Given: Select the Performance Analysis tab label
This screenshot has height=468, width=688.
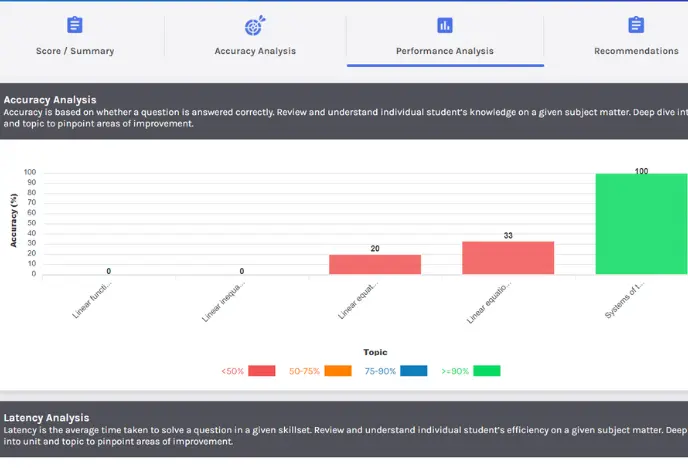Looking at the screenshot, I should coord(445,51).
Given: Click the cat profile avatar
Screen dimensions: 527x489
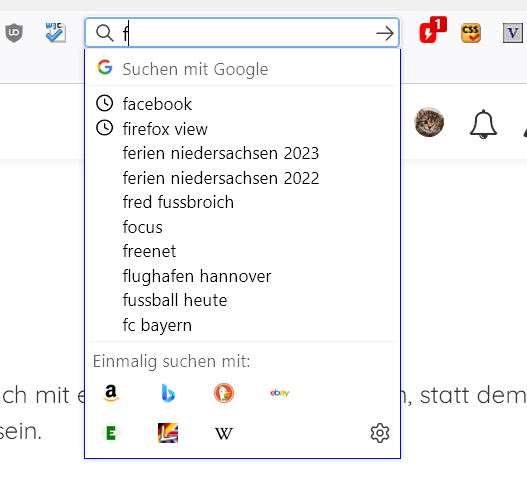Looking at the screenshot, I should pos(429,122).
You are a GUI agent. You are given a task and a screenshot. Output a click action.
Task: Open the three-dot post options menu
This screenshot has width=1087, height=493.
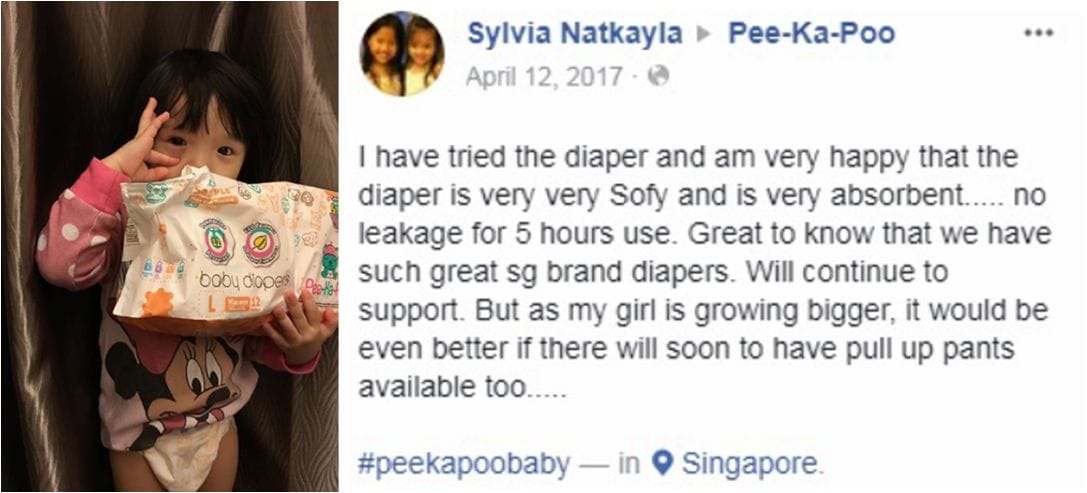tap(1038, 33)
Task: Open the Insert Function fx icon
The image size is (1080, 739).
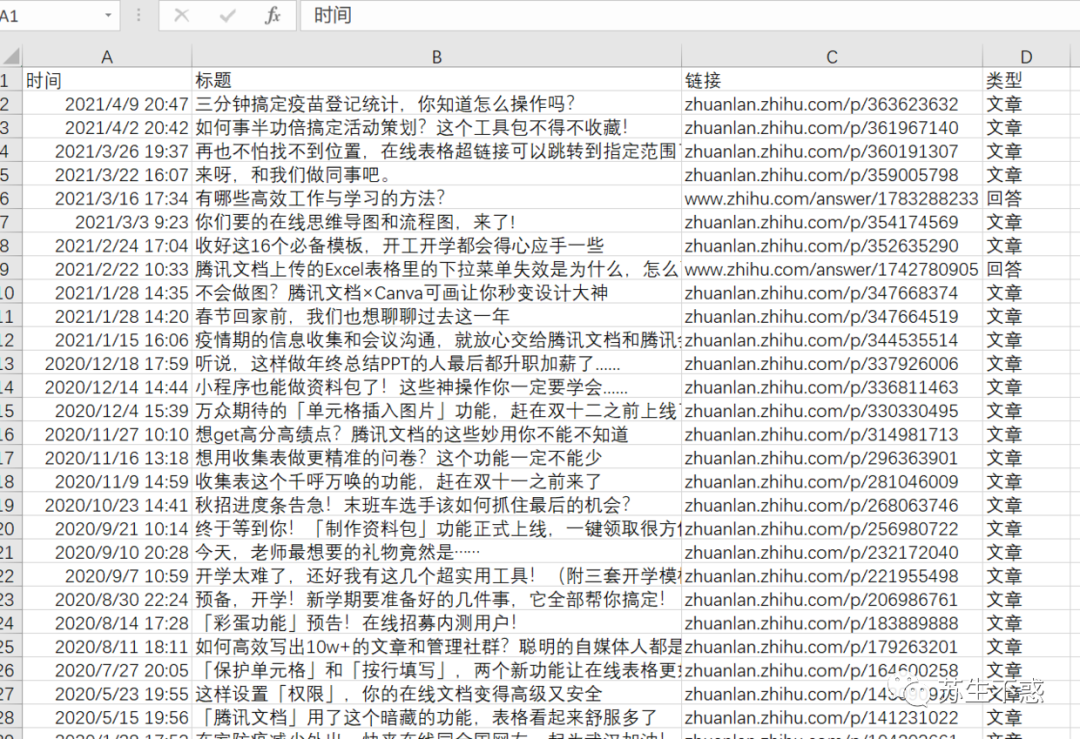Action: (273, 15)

■ ■ ■ ■

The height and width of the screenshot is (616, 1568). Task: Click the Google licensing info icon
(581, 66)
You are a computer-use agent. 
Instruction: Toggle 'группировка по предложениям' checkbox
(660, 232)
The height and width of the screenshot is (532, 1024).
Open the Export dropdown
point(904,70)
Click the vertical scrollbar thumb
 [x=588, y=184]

■ ■ ■ ■

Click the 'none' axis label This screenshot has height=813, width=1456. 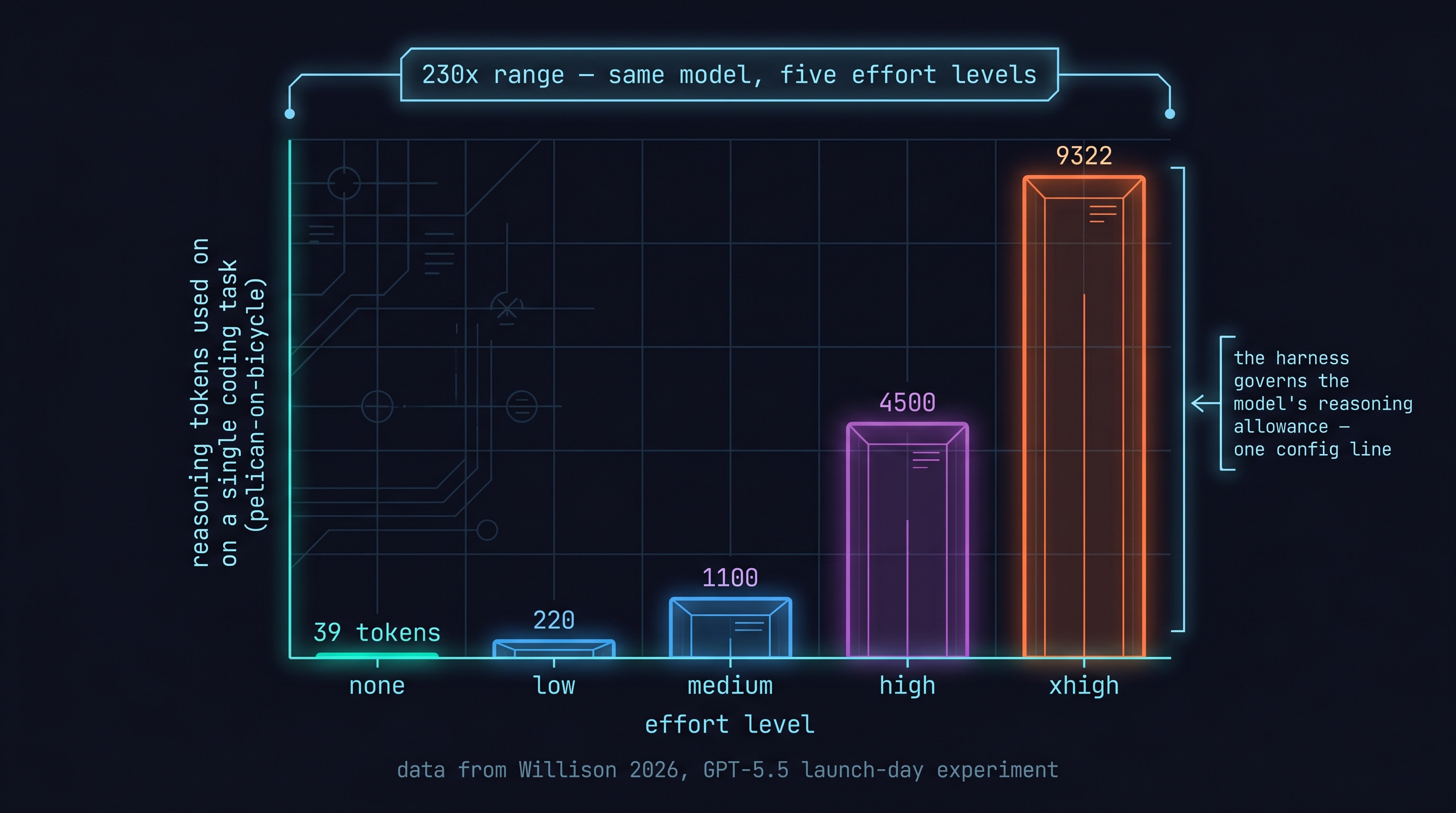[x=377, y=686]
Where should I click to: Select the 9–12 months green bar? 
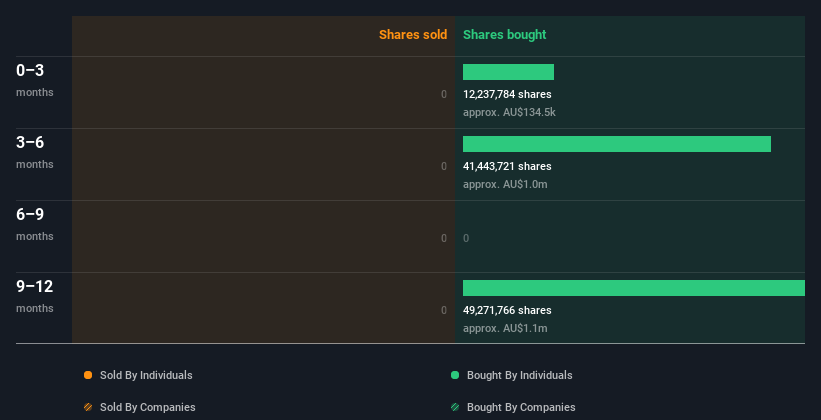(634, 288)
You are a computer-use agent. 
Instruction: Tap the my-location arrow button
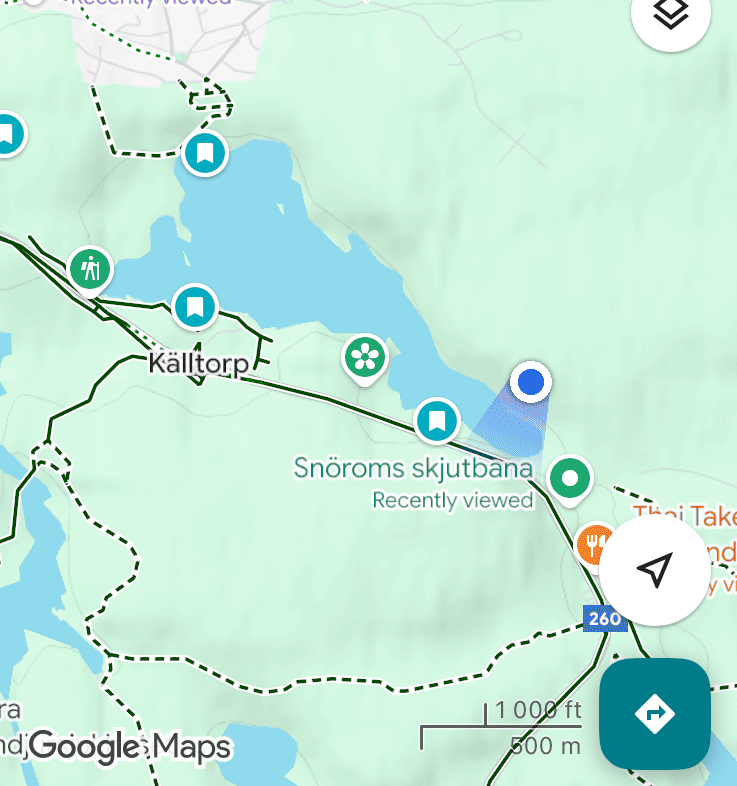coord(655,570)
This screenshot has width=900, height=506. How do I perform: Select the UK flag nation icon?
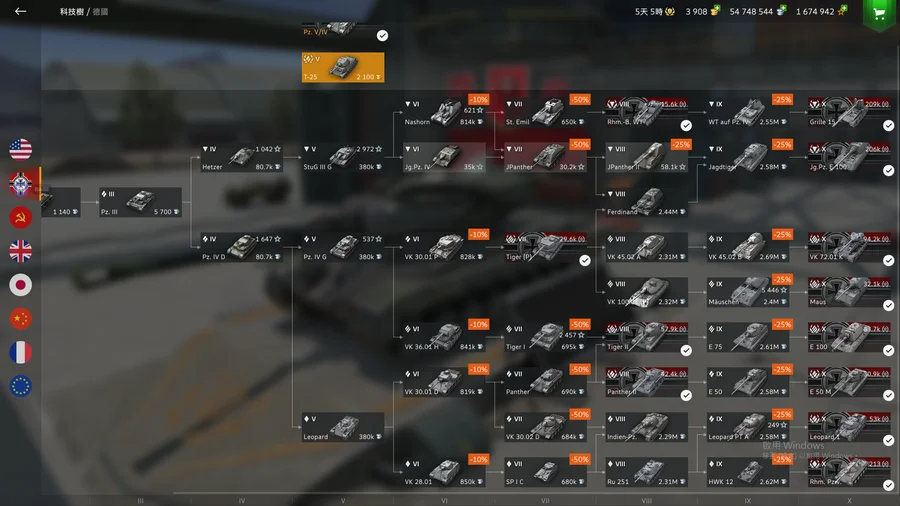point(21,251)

■ ■ ■ ■

TASK TO COMPLETE: Everything between and including the line above containing "Given: Select the" and the line containing "Task: Open the three-dot post options menu" should be reproduced exactly, with pictures excluded.

WRITTEN RESPONSE:
Given: Select the Performance Analysis tab label
This screenshot has height=468, width=688.
Looking at the screenshot, I should coord(445,51).
Given: Click the cat profile avatar
Screen dimensions: 527x489
Looking at the screenshot, I should pos(429,122).
You are a GUI agent. You are given a task and a screenshot. Output a click action.
Task: Open the three-dot post options menu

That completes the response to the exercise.